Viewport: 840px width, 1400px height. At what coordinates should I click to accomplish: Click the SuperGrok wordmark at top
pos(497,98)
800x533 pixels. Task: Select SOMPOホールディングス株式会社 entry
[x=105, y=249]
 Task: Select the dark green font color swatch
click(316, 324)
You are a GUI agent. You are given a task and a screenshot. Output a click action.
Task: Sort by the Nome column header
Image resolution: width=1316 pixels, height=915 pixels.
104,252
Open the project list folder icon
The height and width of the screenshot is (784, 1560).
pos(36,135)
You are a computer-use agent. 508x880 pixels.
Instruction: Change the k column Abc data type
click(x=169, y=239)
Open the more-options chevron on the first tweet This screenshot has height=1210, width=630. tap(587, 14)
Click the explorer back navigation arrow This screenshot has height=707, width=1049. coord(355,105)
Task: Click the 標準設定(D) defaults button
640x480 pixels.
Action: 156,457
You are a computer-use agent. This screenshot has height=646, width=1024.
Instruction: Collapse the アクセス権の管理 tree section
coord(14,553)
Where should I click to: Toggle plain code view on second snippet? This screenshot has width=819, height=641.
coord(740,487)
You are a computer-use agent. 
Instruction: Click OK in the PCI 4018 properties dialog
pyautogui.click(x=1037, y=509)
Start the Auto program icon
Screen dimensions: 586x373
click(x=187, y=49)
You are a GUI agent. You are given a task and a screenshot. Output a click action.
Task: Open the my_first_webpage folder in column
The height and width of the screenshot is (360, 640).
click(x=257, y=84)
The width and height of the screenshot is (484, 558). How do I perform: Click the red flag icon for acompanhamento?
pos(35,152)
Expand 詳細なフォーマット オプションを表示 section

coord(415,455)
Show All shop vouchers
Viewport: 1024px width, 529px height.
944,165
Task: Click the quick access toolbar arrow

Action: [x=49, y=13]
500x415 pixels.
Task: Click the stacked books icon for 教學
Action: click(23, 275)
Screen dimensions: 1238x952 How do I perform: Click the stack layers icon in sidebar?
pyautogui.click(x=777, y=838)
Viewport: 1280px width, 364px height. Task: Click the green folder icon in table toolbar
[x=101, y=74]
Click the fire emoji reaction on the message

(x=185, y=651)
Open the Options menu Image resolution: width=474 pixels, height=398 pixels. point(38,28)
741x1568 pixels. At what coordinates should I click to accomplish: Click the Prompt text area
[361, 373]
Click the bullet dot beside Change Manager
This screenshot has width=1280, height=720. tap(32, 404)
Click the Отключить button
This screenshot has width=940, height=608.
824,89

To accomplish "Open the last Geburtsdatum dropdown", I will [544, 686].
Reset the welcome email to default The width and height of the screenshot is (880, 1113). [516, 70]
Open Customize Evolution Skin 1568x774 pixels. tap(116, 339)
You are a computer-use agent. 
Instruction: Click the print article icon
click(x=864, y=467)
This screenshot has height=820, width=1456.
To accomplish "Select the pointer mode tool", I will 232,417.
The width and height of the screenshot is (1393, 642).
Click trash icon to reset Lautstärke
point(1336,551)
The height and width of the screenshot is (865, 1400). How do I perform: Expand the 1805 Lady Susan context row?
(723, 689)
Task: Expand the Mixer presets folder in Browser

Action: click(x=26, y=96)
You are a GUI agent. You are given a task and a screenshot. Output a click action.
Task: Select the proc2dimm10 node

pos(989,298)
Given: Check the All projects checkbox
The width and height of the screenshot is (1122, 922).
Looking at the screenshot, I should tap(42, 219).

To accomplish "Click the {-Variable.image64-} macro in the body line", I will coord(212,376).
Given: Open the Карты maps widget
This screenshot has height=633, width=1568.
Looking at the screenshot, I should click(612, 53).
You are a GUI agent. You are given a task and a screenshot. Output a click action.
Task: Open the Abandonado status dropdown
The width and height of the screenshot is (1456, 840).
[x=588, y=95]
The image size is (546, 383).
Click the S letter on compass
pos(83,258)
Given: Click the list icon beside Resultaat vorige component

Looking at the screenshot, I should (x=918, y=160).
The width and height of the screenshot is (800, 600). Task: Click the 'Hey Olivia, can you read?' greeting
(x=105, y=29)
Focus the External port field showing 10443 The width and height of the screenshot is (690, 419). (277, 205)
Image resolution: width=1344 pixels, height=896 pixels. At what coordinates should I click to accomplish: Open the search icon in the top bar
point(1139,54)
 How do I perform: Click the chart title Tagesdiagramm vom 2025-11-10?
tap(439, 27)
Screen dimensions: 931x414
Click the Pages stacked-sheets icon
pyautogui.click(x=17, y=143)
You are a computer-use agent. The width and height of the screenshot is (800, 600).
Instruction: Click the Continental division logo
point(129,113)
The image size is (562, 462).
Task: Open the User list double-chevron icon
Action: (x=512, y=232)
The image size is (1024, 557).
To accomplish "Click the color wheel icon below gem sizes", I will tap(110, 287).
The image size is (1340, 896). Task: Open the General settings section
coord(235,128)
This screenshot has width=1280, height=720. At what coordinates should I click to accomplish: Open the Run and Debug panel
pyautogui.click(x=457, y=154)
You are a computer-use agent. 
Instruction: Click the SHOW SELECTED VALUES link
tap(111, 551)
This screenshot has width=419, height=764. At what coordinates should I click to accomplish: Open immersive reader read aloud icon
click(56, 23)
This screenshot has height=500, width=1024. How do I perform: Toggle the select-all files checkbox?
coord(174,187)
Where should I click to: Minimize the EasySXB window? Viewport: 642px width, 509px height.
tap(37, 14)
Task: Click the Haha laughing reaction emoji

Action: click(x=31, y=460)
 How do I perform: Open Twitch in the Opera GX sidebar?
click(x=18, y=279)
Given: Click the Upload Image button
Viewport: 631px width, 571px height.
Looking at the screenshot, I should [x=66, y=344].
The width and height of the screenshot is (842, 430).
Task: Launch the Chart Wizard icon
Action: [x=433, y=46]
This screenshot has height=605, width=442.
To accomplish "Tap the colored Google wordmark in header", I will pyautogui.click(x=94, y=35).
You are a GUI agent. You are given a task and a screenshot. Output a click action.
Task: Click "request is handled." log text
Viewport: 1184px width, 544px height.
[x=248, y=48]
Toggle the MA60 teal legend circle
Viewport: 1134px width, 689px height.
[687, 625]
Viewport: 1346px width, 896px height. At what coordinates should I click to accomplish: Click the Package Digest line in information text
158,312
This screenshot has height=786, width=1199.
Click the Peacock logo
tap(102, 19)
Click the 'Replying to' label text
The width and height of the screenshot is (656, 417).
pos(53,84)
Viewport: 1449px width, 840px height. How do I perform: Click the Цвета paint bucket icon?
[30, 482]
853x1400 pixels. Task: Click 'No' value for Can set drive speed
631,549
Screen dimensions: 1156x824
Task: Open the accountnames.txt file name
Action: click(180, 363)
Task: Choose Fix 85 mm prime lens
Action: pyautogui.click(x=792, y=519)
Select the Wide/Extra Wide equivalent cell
• • • •
→ What the task asks
Print all of the records, leaving each one exactly as it appears above.

→ Task result
Viewport: 840px width, 1400px height. At what coordinates should I click to accomplish: Click the SuperGrok wordmark at top
pos(497,98)
800x533 pixels. Task: Select SOMPOホールディングス株式会社 entry
[x=105, y=249]
 Task: Select the dark green font color swatch
click(316, 324)
You are a GUI agent. You are given a task and a screenshot. Output a click action.
Task: Sort by the Nome column header
Image resolution: width=1316 pixels, height=915 pixels.
104,252
Open the project list folder icon
The height and width of the screenshot is (784, 1560).
pos(36,135)
You are a computer-use agent. 508x880 pixels.
Instruction: Change the k column Abc data type
click(x=169, y=239)
Open the more-options chevron on the first tweet This screenshot has height=1210, width=630. tap(587, 14)
Click the explorer back navigation arrow This screenshot has height=707, width=1049. coord(355,105)
Task: Click the 標準設定(D) defaults button
640x480 pixels.
Action: 156,457
You are a computer-use agent. This screenshot has height=646, width=1024.
Instruction: Collapse the アクセス権の管理 tree section
coord(14,553)
Where should I click to: Toggle plain code view on second snippet? This screenshot has width=819, height=641.
coord(740,487)
You are a computer-use agent. 
Instruction: Click OK in the PCI 4018 properties dialog
pyautogui.click(x=1037, y=509)
Start the Auto program icon
Screen dimensions: 586x373
click(x=187, y=49)
You are a GUI agent. You are given a task and a screenshot. Output a click action.
Task: Open the my_first_webpage folder in column
The height and width of the screenshot is (360, 640).
click(x=257, y=84)
The width and height of the screenshot is (484, 558). How do I perform: Click the red flag icon for acompanhamento?
pos(35,152)
Expand 詳細なフォーマット オプションを表示 section

coord(415,455)
Show All shop vouchers
Viewport: 1024px width, 529px height.
944,165
Task: Click the quick access toolbar arrow

Action: [x=49, y=13]
500x415 pixels.
Task: Click the stacked books icon for 教學
Action: click(23, 275)
Screen dimensions: 1238x952 How do I perform: Click the stack layers icon in sidebar?
pyautogui.click(x=777, y=838)
Viewport: 1280px width, 364px height. Task: Click the green folder icon in table toolbar
[x=101, y=74]
Click the fire emoji reaction on the message

(x=185, y=651)
Open the Options menu Image resolution: width=474 pixels, height=398 pixels. point(38,28)
741x1568 pixels. At what coordinates should I click to accomplish: Click the Prompt text area
[361, 373]
Click the bullet dot beside Change Manager
This screenshot has width=1280, height=720. tap(32, 404)
Click the Отключить button
This screenshot has width=940, height=608.
824,89

To accomplish "Open the last Geburtsdatum dropdown", I will [544, 686].
Reset the welcome email to default The width and height of the screenshot is (880, 1113). [516, 70]
Open Customize Evolution Skin 1568x774 pixels. tap(116, 339)
You are a computer-use agent. 
Instruction: Click the print article icon
click(x=864, y=467)
This screenshot has height=820, width=1456.
To accomplish "Select the pointer mode tool", I will 232,417.
The width and height of the screenshot is (1393, 642).
Click trash icon to reset Lautstärke
point(1336,551)
The height and width of the screenshot is (865, 1400). How do I perform: Expand the 1805 Lady Susan context row?
(723, 689)
Task: Expand the Mixer presets folder in Browser

Action: click(x=26, y=96)
You are a GUI agent. You are given a task and a screenshot. Output a click action.
Task: Select the proc2dimm10 node

pos(989,298)
Given: Check the All projects checkbox
The width and height of the screenshot is (1122, 922).
Looking at the screenshot, I should tap(42, 219).

To accomplish "Click the {-Variable.image64-} macro in the body line", I will coord(212,376).
Given: Open the Карты maps widget
This screenshot has height=633, width=1568.
Looking at the screenshot, I should click(612, 53).
You are a GUI agent. You are given a task and a screenshot. Output a click action.
Task: Open the Abandonado status dropdown
The width and height of the screenshot is (1456, 840).
[x=588, y=95]
The image size is (546, 383).
Click the S letter on compass
pos(83,258)
Given: Click the list icon beside Resultaat vorige component

Looking at the screenshot, I should (x=918, y=160).
The width and height of the screenshot is (800, 600). Task: Click the 'Hey Olivia, can you read?' greeting
(x=105, y=29)
Focus the External port field showing 10443 The width and height of the screenshot is (690, 419). (277, 205)
Image resolution: width=1344 pixels, height=896 pixels. At what coordinates should I click to accomplish: Open the search icon in the top bar
point(1139,54)
 How do I perform: Click the chart title Tagesdiagramm vom 2025-11-10?
tap(439, 27)
Screen dimensions: 931x414
Click the Pages stacked-sheets icon
pyautogui.click(x=17, y=143)
You are a computer-use agent. The width and height of the screenshot is (800, 600).
Instruction: Click the Continental division logo
point(129,113)
The image size is (562, 462).
Task: Open the User list double-chevron icon
Action: (x=512, y=232)
The image size is (1024, 557).
To accomplish "Click the color wheel icon below gem sizes", I will tap(110, 287).
The image size is (1340, 896). Task: Open the General settings section
coord(235,128)
This screenshot has width=1280, height=720. At what coordinates should I click to accomplish: Open the Run and Debug panel
pyautogui.click(x=457, y=154)
You are a computer-use agent. 
Instruction: Click the SHOW SELECTED VALUES link
tap(111, 551)
This screenshot has width=419, height=764. At what coordinates should I click to accomplish: Open immersive reader read aloud icon
click(56, 23)
This screenshot has height=500, width=1024. How do I perform: Toggle the select-all files checkbox?
coord(174,187)
Where should I click to: Minimize the EasySXB window? Viewport: 642px width, 509px height.
tap(37, 14)
Task: Click the Haha laughing reaction emoji

Action: click(x=31, y=460)
 How do I perform: Open Twitch in the Opera GX sidebar?
click(x=18, y=279)
Given: Click the Upload Image button
Viewport: 631px width, 571px height.
Looking at the screenshot, I should [x=66, y=344].
The width and height of the screenshot is (842, 430).
Task: Launch the Chart Wizard icon
Action: [x=433, y=46]
This screenshot has height=605, width=442.
To accomplish "Tap the colored Google wordmark in header", I will pyautogui.click(x=94, y=35).
You are a GUI agent. You are given a task and a screenshot. Output a click action.
Task: Click "request is handled." log text
Viewport: 1184px width, 544px height.
[x=248, y=48]
Toggle the MA60 teal legend circle
Viewport: 1134px width, 689px height.
[687, 625]
Viewport: 1346px width, 896px height. At what coordinates should I click to accomplish: Click the Package Digest line in information text
158,312
This screenshot has height=786, width=1199.
Click the Peacock logo
tap(102, 19)
Click the 'Replying to' label text
The width and height of the screenshot is (656, 417).
pos(53,84)
Viewport: 1449px width, 840px height. How do I perform: Click the Цвета paint bucket icon?
[30, 482]
853x1400 pixels. Task: Click 'No' value for Can set drive speed
631,549
Screen dimensions: 1156x824
Task: Open the accountnames.txt file name
Action: click(180, 363)
Task: Choose Fix 85 mm prime lens
Action: pyautogui.click(x=792, y=519)
Select the Wide/Extra Wide equivalent cell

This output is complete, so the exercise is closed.